俺が勝手に極楽浄土、南無阿弥陀仏していたところ、ガルが「ゴホン」と咳払いで割り込み、
「ん~、何と申せばよいものか……貴殿たち、私がいるのを忘れておらぬか? 目の前で仲良しするのはそろそろやめなさい」
と苦言を呈した。
気まずい空気を感じた俺たち二人は「ハッ?」と視線を逸らして、不自然なまでに距離が開いた。
◇◆◇
眠りへと誘う、穏やかな天気と馬車のゆりかご。
いつしか眠りについていた俺の瞼を、差し込む陽光が暖かな色へと染め上げていた。
俺はゆっくりと目をあけ、「ん~」と両手を伸ばす。
そこへ馬車の手綱を取る一人の騎士が、「よく眠れましたか? あともうすぐで着きますよ」と声をかけ、振り向き様にニタ~ッと唇の端を吊り上げた。
(な、何だその顔は……俺は何もしていないぞ)
内心、俺の中には疚しい返しが浮かんできたが、冷静に考えてみれば、そんな笑顔ではなかった。
戦いにでれば、無事に戻れる保証はない。今日もまたここに戻ってこれた──その気持ちが嬉しさとなって顔に滲んだのだろう。
俺たちを乗せた馬車が王都の大橋を渡り始める。
「パカラ、パカラ」と軽快な馬の足音とガラガラと転がる車輪、湖畔を吹く風の音がこの隊の帰還を祝福する。

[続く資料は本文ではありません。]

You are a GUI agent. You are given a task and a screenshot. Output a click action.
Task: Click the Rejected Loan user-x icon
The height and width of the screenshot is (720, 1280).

俺の瞳に映った城門が、少しずつ大きくなり、ゴゴゴッと重厚な音とともに開き出すと、
「ビハッ、壮観だな」
と、ガルが牙を覗かせ、上を見上げた。
城壁上の通路──そこには、見慣れない光景が広がっていた。
実に多くの騎士たちが並び、胸の前で剣先を上へと立てている。
その中心には、あのリオハルトの姿もあった。
「やっと、帰ってきたんだな」と、ありふれた言葉が俺の口からも零れた。
作戦前は不安で仕方がなかったが、この戦いを経て俺は変わった。ほんの少しだけ強くなれた──そんな気がしていた。
ルーチェリアは「わ~っ」と口を大きく、両手を振って車内ではしゃぐ。
ガルは右の拳を左肩に当てながら、押し黙ったまま城壁上を見つめていた。
「ガルベルトさん?」と首を傾げた俺を見て、彼は「ふっ」と鼻を鳴らし、
「後少しで、この長旅も終わる。貴殿たちもよくやった。だが、まだまだビシバシと鍛えてやるからな」
と、誇らしげに胸を張った。
俺はその言葉を聞き、あの日々を思い出した。
(いやいやいや、いくら何でもすぐに修練なんて、さすがにない……よね?)
陽気だった馬車が不穏で満ちた頃、気づけば俺たちは城の前へと到着していた。
「さて、二人とも降りるぞ。騎士殿、ここまで世話になった」
俺たちは運んでくれた騎士に別れを告げ、再び降り立った。
連行されたあの日と、同じ場所に──。